Forcing traffic that comes in on an interface to leave on the same interface in Azure
-
I'm using pfSense in Azure, and I am using the HAProxy package to distribute traffic internally. Externally we have the MS load balancer that sprays traffic to the pfSense boxes, with Client IP affinity.
If I use HAProxy in a single NIC configuration, that is we have just the single pfSEnse WAN interface tied to a single Azure Network Interface, then it all works fine. In this configuration I have HAProxy listening on the WAN interface using an artificial port (port 1080) and it sends traffic to the real servers on HTTP, the MS load balancers listen publicly on port 80 and spray the traffic between the two pfSense boxes that are identically configured on port 1080.
To summarise we go [PUBLIC MS LOAD BALANCER] (port 80) -> [pfSense HAProxy] (port 1080) -> [real servers] (port 80) and if I connect to the website externally this all works fine. This is working only in that single NIC configuration, the problem comes if I want to put in a second NIC and move the HAProxy service to listen on the second NIC.

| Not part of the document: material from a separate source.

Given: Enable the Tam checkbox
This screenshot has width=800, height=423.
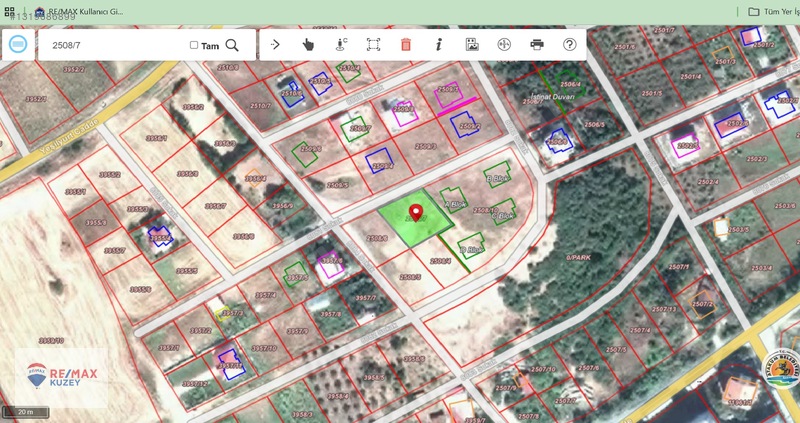Looking at the screenshot, I should tap(194, 45).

What I see from Microsoft side is that the pfSense box is not responding, so presumably they are sending the health probe checks to the 2nd NIC but not receiving a satisfactory response that port 1080 is open. When I'm connected to Azure, the pfSense works fine on the 2nd NIC (put in the 2nd NIC IP and connect directly to port 1080) and a website comes up...but MS just doesn't like it.
A little diag shows me that when packets come in from MS to the 2nd NIC, the return packet goes out using the IP of the 2nd NIC but it goes out through the primary NIC. My limited understanding of Microsoft Azures odd way of routing traffic, it probably doesn't like this. I had seen this by running tcpdump, if I monitor the 2nd NIC for incoming health probes (tcpdump -i hn1) I will see something like :-
10:52:42.475772 IP 168.63.129.16.55291 > [NIC2IP].1080: Flags [SEW], seq 3334240397, win 8192, options [mss 1440,nop,wscale 8,nop,nop,sackOK], length 0
That's a packet from Microsofts standard IP for health probes coming in to the 2nd NIC, but I never see a reply packet.
Now If I monitor the primary NIC for similar conversations I see this :-
10:52:30.493419 IP [NIC2IP].1080 > 168.63.129.16.55176: Flags [S.E], seq 1659822301, ack 2945126825, win 65228, options [mss 1460,nop,wscale 7,sackOK,eol], length 0
So I think that the outgoing traffic, although originating from the correct IP in tcpdump, seems to be sent out the wrong NIC. This could be deemed as mac address spoofing, which isn't supported in Azure...or just some kind of asymetric routing or something?
I don't really know, but is there anything we can specifically change on pfSEnse to force the traffic to go back on the same NIC?
-
I've proved out that the problem lies with the split routing, by issuing the following commands :-
route add -host 168.63.129.16 -ifp hn1 [msdefaultGW]
route add -host [externalfixedIP] -ifp hn1 [msdefaultGW]This is locking down that any packets going out of the box towards the MS probe IP and a fixed IP on the internet are routed through the 2nd interface.
This all works fine, except that I can't work with individual static routes I need any traffic that comes in on the 2nd NIC to go back out the 2nd NIC.